In turn, the state – through repression and the imposition of order – seeks to absorb whomever they can for an economic function, and “confine” the vast majority of people whom they cannot absorb. What emerges from the “idleness” of the economic conditions fostered by the state is “madness” amongst certain individuals. Because madness stems from conditions that are fostered by the state, if there is madness, it means “it is no longer because the madman comes from the world of the irrational and bears stigmata; rather, it is because he crosses the frontiers of bourgeois order of his own accord, and alienates himself outside the sacred limits of its ethic.” 

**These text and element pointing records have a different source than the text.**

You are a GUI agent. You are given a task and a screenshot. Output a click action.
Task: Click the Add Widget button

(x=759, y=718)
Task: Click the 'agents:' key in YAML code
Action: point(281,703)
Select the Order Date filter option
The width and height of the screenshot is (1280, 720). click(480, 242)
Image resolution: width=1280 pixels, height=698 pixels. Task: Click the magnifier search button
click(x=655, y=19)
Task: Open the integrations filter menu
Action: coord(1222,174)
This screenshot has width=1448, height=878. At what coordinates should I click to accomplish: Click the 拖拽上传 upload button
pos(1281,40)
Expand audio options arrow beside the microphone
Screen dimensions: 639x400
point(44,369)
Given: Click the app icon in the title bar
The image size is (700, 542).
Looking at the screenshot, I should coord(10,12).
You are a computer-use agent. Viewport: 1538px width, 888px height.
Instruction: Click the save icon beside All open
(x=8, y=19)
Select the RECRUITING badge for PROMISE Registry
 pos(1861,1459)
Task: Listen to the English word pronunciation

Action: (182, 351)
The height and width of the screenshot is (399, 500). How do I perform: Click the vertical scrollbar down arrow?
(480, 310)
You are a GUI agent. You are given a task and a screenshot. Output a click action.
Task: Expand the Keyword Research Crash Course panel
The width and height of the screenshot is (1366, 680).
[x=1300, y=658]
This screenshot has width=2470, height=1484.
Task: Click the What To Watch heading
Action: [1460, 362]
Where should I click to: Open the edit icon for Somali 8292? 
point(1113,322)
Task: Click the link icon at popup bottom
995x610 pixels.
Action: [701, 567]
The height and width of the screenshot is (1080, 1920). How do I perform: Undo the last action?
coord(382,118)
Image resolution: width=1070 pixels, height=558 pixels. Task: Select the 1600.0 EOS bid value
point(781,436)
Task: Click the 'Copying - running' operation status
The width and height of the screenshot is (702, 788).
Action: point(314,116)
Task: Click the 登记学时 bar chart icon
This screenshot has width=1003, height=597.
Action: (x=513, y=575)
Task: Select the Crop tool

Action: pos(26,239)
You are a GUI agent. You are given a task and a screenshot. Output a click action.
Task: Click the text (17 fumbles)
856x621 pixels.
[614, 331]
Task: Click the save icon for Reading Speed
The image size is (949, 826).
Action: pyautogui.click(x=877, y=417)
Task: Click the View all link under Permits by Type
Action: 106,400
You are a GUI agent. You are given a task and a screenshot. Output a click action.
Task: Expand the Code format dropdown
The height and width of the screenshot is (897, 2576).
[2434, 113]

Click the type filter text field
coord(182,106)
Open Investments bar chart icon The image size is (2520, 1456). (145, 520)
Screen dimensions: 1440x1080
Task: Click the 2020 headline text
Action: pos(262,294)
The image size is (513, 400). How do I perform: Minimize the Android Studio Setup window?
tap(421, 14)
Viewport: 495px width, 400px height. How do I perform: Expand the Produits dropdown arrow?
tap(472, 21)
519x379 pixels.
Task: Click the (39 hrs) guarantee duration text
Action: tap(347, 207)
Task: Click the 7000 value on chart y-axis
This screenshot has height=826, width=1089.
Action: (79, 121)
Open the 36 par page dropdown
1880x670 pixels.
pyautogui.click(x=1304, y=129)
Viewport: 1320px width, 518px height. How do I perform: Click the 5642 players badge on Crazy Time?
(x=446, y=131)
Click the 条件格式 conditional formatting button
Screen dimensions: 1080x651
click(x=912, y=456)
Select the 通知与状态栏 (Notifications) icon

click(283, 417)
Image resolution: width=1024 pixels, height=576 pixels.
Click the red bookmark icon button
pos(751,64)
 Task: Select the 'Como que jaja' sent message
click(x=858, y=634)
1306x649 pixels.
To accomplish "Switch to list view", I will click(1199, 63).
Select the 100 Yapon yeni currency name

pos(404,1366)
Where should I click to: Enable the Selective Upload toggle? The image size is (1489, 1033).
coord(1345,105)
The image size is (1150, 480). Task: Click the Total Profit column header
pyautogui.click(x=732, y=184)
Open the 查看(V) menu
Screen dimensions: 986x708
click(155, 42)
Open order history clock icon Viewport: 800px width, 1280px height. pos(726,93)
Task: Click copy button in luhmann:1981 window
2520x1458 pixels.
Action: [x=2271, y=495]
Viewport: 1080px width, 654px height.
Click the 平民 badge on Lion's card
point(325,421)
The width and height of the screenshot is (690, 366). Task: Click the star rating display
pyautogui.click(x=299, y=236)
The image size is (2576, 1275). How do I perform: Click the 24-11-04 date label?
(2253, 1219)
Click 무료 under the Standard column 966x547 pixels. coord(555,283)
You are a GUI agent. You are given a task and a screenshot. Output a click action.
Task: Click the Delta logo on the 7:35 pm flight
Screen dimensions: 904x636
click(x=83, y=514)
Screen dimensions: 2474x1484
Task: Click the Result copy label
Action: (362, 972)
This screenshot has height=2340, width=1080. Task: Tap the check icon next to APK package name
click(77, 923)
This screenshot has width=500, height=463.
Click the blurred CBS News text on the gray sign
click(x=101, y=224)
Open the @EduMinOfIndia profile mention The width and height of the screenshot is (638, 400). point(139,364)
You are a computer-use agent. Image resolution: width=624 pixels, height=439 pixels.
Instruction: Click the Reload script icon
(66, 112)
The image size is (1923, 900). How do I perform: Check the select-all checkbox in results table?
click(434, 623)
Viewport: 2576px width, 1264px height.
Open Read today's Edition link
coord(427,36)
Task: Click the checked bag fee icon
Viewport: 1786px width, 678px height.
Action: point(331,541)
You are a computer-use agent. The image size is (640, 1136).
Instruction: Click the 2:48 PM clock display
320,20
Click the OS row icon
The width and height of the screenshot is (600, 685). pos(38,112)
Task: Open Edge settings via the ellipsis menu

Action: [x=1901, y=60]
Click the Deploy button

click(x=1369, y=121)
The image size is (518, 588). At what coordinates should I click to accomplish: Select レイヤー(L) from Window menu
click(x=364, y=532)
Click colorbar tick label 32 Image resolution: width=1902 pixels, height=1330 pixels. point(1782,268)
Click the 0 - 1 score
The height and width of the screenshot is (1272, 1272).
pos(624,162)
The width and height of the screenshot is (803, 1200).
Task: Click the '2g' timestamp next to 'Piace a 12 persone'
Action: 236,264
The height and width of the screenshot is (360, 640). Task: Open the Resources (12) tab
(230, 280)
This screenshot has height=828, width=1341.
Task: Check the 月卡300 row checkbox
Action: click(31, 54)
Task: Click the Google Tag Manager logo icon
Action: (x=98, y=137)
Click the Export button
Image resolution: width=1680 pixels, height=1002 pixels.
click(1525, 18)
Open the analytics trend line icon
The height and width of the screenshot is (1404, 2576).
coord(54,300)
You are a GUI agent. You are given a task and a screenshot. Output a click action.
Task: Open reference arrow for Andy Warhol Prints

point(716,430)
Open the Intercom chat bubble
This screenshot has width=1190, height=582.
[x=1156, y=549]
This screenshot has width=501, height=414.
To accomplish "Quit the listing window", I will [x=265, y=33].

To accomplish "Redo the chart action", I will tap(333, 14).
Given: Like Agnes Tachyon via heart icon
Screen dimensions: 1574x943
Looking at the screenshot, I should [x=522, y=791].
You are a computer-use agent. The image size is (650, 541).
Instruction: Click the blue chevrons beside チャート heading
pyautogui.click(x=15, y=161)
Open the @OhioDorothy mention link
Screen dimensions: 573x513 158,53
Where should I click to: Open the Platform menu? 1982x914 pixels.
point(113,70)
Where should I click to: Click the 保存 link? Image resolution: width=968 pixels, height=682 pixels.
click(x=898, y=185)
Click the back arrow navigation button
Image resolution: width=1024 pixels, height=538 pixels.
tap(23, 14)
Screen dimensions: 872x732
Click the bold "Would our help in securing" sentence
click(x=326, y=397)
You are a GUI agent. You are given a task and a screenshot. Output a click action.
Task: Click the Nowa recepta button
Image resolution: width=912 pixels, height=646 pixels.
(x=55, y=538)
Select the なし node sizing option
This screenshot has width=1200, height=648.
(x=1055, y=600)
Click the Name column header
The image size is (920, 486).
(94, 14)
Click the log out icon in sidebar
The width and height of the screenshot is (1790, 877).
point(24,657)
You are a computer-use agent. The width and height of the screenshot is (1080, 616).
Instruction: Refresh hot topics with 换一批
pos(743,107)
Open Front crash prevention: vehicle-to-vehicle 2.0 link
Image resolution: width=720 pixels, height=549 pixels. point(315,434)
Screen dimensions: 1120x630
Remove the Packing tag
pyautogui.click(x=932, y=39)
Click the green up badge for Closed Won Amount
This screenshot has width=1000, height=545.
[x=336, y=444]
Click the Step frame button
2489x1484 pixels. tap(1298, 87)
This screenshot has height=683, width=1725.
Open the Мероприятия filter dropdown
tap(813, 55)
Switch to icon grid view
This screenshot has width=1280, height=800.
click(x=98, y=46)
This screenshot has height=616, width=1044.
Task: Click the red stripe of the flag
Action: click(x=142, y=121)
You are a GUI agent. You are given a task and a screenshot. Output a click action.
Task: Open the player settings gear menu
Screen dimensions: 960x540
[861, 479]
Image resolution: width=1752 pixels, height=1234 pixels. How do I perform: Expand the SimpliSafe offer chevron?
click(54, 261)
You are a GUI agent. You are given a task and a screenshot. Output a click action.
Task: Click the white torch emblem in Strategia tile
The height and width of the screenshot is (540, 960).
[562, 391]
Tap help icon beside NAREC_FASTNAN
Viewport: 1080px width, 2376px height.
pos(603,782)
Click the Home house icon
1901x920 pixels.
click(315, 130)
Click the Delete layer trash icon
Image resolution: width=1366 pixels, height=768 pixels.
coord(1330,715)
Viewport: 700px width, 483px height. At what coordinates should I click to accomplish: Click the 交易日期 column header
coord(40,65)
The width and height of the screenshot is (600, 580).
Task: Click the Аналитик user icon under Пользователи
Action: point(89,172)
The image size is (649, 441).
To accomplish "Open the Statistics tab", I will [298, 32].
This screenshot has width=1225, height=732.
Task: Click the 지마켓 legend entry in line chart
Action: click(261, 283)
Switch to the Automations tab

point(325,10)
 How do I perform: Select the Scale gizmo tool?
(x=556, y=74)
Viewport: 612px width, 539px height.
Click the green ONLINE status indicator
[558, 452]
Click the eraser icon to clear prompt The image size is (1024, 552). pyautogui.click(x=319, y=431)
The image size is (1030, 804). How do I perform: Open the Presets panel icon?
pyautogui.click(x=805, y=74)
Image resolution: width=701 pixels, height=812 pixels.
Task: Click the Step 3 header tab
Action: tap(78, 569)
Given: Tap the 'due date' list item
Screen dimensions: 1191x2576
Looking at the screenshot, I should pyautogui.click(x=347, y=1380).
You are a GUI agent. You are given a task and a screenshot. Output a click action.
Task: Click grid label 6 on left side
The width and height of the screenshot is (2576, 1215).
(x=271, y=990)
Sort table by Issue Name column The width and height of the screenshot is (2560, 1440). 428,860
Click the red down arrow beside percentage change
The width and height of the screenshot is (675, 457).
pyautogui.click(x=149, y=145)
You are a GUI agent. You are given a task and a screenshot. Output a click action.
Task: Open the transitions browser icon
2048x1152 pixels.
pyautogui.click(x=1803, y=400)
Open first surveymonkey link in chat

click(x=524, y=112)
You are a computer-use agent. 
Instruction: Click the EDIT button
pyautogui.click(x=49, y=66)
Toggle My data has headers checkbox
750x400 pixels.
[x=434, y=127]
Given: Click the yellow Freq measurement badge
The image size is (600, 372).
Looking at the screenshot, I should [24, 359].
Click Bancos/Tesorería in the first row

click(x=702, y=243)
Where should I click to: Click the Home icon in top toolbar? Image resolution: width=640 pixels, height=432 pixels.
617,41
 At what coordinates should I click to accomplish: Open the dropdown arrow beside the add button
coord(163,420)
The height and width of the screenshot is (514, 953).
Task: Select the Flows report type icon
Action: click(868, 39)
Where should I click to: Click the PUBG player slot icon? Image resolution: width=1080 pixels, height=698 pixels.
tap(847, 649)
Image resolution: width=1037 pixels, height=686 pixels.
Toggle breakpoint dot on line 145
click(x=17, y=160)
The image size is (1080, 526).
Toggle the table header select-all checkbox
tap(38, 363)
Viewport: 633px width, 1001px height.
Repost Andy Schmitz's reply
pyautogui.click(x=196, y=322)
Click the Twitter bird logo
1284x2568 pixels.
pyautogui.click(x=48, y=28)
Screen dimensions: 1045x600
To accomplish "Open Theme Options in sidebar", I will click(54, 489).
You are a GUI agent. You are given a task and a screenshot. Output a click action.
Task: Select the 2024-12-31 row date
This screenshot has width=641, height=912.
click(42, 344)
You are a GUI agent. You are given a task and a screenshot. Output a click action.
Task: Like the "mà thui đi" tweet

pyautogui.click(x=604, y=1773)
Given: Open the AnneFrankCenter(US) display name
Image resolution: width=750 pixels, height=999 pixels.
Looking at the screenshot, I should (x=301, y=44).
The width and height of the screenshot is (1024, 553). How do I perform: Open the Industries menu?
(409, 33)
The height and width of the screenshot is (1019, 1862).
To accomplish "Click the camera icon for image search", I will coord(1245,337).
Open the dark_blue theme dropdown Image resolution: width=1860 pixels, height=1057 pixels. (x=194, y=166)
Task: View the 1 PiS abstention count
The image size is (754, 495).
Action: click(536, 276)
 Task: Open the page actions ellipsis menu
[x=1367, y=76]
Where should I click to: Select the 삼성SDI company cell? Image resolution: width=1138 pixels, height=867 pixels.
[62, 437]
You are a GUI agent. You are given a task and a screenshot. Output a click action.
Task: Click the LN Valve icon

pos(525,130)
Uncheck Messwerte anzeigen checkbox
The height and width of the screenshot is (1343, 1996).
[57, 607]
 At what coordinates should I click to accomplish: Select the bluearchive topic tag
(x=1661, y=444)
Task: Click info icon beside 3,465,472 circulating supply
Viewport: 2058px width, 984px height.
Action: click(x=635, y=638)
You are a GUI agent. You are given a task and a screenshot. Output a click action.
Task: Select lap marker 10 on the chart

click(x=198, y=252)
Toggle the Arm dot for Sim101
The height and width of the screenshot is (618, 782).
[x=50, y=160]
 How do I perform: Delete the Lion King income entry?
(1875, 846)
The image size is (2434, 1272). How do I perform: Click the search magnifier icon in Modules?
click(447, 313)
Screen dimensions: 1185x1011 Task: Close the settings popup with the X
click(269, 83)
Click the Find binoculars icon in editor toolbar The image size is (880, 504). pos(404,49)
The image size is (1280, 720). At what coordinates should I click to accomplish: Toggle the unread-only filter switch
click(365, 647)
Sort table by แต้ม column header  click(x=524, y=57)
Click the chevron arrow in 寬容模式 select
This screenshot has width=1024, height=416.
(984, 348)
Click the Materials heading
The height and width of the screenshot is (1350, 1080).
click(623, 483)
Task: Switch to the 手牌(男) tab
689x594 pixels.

Bourgeois work is of a “purely repressive nature” to borrow from Foucault. Bourgeois work does not aim towards increasing public prosperity and public productivity. And by comprehending or understanding this reality or truth, the madman seeks to transcend this repressive bourgeois ethic which is then presented or promoted under the guise of general virtue and general morality. The stigma associated with madness, ironically, comes from the refusal of the madman to conform to an arbitrary moral code which codifies and solidifies the position of a kind of repression imposed by those who were transformed by the repression in an adverse manner. Law amounts to nothing more than the imposition of certain arbitrary and subjective notions of morality. Plus, as Foucault noted: “While man can still go mad, thought, as the sovereign exercise carried out by a subject seeking the truth, can no longer be devoid of reason.”

“The Great Confinement” is then an “Enlightenment” or “Renaissance” phenomenon that has endured to this day and age which paradoxically sought to “reduce to silence” the voices which it has “liberated” through reason, to borrow from Foucault. Both the prison and psychiatry are then the administrative and judicial tools and instruments for a general or “great” confinement. Psychiatry does not necessarily have a medical character or a conceptual basis rooted in medicine, as Foucault noted. Rather, psychiatry serves the same purpose as a prison in the Western context, in the sense that psychiatry is an instrument or tool of confinement imposed upon those whom the state cannot absorb. And as mentioned before, coincidentally and ironically, the inability to absorb such people on the part of the state is fostered by the economic and social conditions that have been created by the state itself as certain modes of repression.